- **Aangeleverde tekst**:

----------------------------------------

De man verzoekt de vrouw niet-ontvankelijk te verklaren in haar incidenteel appel, dan wel alle grieven van de vrouw ongegrond te verklaren, althans af te wijzen.

5.De motivering van de beslissing

Inleiding
5.1.
Het hof zal in het navolgende per onderwerp ingaan op de aangevoerde grieven en verweren. Allereerst zal het hof ingaan op een procesrechtelijk punt.
Verandering en vermeerdering verzoeken
5.2.
De vrouw heeft bezwaar gemaakt tegen het stuk ingediend door de man op 31 januari 2023, inhoudende een verandering en vermeerdering van het verzoek alsmede een aanvulling van de gronden.
5.3.
Ingevolge artikel 283 in samenhang met artikel 353 van het Wetboek van Burgerlijke Rechtsvordering (Rv) is zolang de rechter nog geen eindbeschikking heeft gegeven, de verzoeker bevoegd het verzoek of de gronden daarvan te verminderen, dan wel schriftelijk te veranderen of te vermeerderen. De rechter kan een wijziging buiten beschouwing laten indien dit strijd oplevert met de goede procesorde. Voorts geldt in hoger beroep op grond van artikel 347 lid 1 Rv de twee-conclusieregel. Deze regel houdt in dat partijen in beginsel alle stellingen moeten aanvoeren in het hoger beroepschrift respectievelijk het verweerschrift in hoger beroep.
5.4.
Het hof stelt vast dat in het stuk van 31 januari 2023 geen nieuwe grieven zijn geformuleerd. De man heeft enkel een kennelijke verschrijving verbeterd en het verzoek tot proceskostenveroordeling toegevoegd. Naar het oordeel van het hof levert dit geen strijd op met de goede procesorde. Het stuk zal dan ook worden toegelaten.
Echtscheiding: rechtsmacht en toepasselijk recht
5.5.

----------------------------------------

- **Getoonde vermeldingen**:
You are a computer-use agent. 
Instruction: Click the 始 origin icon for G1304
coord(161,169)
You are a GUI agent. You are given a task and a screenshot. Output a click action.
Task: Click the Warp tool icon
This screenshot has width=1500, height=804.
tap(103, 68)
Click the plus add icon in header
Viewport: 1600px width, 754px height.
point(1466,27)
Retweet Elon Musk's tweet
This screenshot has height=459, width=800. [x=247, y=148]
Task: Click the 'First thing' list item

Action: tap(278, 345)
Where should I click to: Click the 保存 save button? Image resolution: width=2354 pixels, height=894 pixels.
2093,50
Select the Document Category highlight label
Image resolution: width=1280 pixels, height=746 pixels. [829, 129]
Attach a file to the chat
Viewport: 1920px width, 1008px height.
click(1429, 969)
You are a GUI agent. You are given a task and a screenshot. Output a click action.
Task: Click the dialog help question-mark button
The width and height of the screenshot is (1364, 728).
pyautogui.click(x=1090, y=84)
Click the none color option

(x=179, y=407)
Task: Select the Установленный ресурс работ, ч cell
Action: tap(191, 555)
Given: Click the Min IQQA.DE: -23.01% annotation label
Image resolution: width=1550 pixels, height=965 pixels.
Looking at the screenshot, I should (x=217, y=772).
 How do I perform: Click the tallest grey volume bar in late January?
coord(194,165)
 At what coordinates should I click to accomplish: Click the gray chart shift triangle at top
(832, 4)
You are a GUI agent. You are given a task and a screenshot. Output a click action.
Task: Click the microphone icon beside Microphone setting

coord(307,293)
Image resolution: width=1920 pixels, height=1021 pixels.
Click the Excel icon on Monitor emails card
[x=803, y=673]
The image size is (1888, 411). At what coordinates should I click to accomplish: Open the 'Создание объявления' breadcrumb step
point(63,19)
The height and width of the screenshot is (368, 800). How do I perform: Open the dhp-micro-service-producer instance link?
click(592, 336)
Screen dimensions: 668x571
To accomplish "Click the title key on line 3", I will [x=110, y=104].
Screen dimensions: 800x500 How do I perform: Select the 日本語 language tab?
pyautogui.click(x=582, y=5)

----------------------------------------

- **Opdracht**: Schrijf het deel van de aangeleverde tekst tussen "De vrouw heeft" en "in hoger beroep.", beide inbegrepen, opnieuw uit en vervang daarin "bezwaar" door "protest". De vermeldingen zijn losstaand materiaal, apart van de aangeleverde tekst.

- **Opgeloste opdracht**:
De vrouw heeft protest gemaakt tegen het stuk ingediend door de man op 31 januari 2023, inhoudende een verandering en vermeerdering van het verzoek alsmede een aanvulling van de gronden.
5.3.
Ingevolge artikel 283 in samenhang met artikel 353 van het Wetboek van Burgerlijke Rechtsvordering (Rv) is zolang de rechter nog geen eindbeschikking heeft gegeven, de verzoeker bevoegd het verzoek of de gronden daarvan te verminderen, dan wel schriftelijk te veranderen of te vermeerderen. De rechter kan een wijziging buiten beschouwing laten indien dit strijd oplevert met de goede procesorde. Voorts geldt in hoger beroep op grond van artikel 347 lid 1 Rv de twee-conclusieregel. Deze regel houdt in dat partijen in beginsel alle stellingen moeten aanvoeren in het hoger beroepschrift respectievelijk het verweerschrift in hoger beroep.